#7
追憶のボーイミーツガール ①
翌日、俺は取り乱して葬儀にも出なかったフェキシーの部屋を訪ねた。
「……飲み物を持ってきた」
ノックしてそう言うと、しばらくしてドアが僅かに開いた。
「ありがと。入って」
フェキシーの部屋にはソファと液晶テレビ、ベッドくらいしか主だった家具はなく、意外とものが少なかった。

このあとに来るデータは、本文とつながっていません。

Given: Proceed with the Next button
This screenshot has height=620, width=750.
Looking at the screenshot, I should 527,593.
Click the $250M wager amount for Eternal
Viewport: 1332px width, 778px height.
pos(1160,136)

小さな収納カゴにはいくつかの美術書が入っている。
「悪いけど、話す気分じゃないから……」
フェキシーはそう言ってソファに座った。
液晶には映画が流れているようだが、音はついていない。
フェキシーは真っ直ぐに液晶を見ている。
ソファの脇に持ってきたペットボトルを置き、フェキシーの隣に座った。
黙って一緒に映画を見ることにした。
どうやら恋愛映画のようだ。
液晶を眺めていて感じたのは、音はなくても意外と内容が分かるものだ。
途中、フェキシーが手を握ってきたので、俺は握り返した。
冷たかった手に少しずつ熱がこもる。
恋愛映画の男女は時にすれ違い、言い争いをしながらも、愛し合い、少しずつ絆を深めていった。
「うっ……」
小さな嗚咽が聞こえ隣を見ると、フェキシーの目には今にも溢れそうなほどに涙が溜まっていた。
「止めようか?」
「んん……」
フェキシーは握っていた手を離し、涙を拭いながら首を振った。
「……わたしのせいだ」
「そんな訳ない」
「ううん。わたしのせいだから……」
俺はフェキシーを抱き寄せてそっと頭を撫でた。
胸が痛く俺の目にも涙が浮かんでくる。
何もしてやれない。
フェキシーが上を向き顔を近づける。
俺たちは唇を重ねて、それから静かに体を重ね合った。
甘い夢のような時間の中で、二人の意識は自然と高揚し境界が曖昧になっていった。
「全部、話すから……」
フェキシーの記憶が一つの幻想世界を作り出す。
俺はその中に引き込まれ、フェキシーの――フェリシア・シーグローブの物語を体感することになった。